Gatling invented the gun not because he wanted more deaths in war, he claims, but because he wanted fewer. He believed the gun would speed up war, saving the lives of the soldiers sick in camps and hospitals. 

"I said to myself we are doing nearly all kinds of work by machinery now, why should not be be killed by machinery, too?" he said. "This, I thought, would shorten wars and save many lives. So I went to work on this idea at once, and after a while I had designed a gun which in principle is the same as that of the perfected gun of today, that will fire accurately 1,200 shots in a minute.”

Gatling's invention was different than modern machine guns (and even guns that came a couple decades later) because it required a hand crank to fire.
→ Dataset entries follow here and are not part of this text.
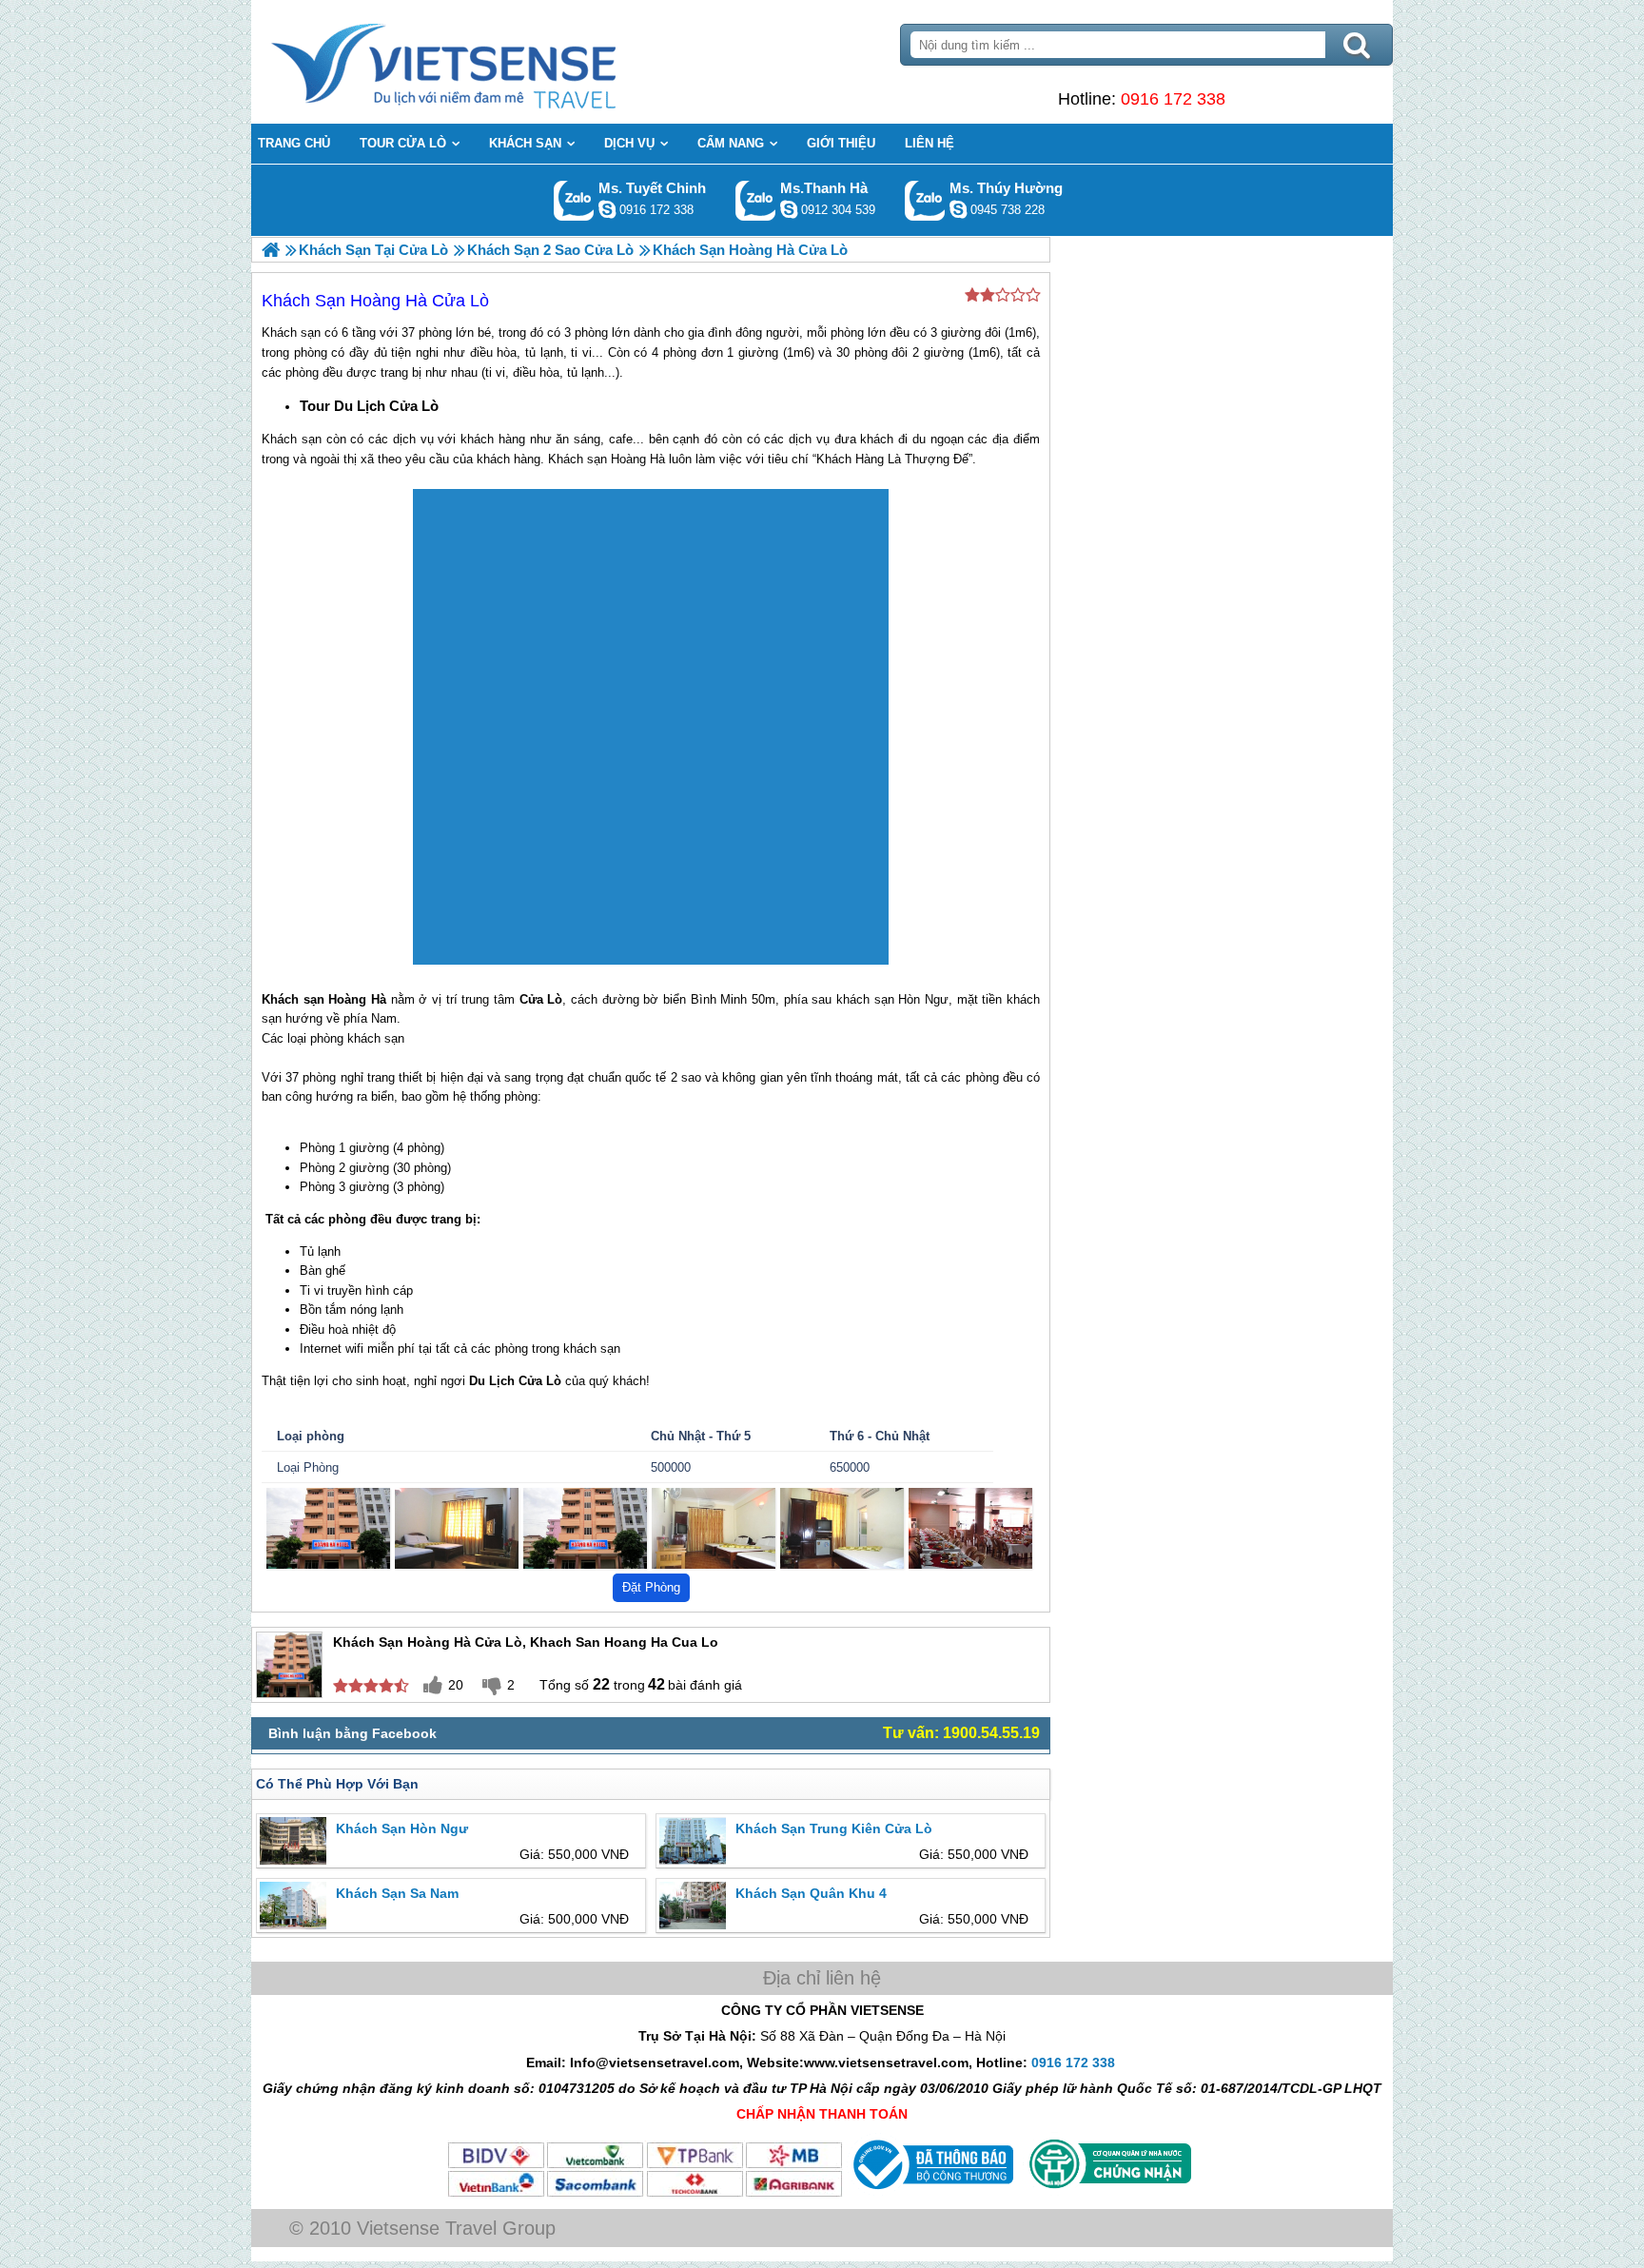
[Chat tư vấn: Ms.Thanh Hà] (788, 209)
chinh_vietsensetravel (606, 209)
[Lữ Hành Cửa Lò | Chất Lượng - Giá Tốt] (271, 250)
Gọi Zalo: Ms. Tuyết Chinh (574, 200)
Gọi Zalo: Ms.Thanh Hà (755, 200)
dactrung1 (958, 209)
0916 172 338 (1173, 98)
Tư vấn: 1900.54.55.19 (961, 1733)
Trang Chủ (491, 62)
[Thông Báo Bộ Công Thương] (931, 2193)
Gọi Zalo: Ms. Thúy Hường (925, 200)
He first tried to sell six guns to the Civil War's Union War Department in Cincinnati, but his shop was set on fire, rendering the guns useless. He said the fire may have been caused by a Confederate sympathizer (something Gatling himself has been rumored to be), or perhaps somebody who believed the guns were too dangerous to be produced.

He eventually sold 13 guns for $1,000 each, he said.

Gatling's invention ended up being used in the Civil War sparingly, but it was used more after the war, and paved the way for more modern automatic weapons, such as the M61 Vulcan minigun, which was attached to helicopters during the Vietnam War. The M61 Vulcan fires about five times faster than Gatling's invention did. 

Gatling died in 1903 in New York. He is buried in Crown Hill Cemetery in Indianapolis.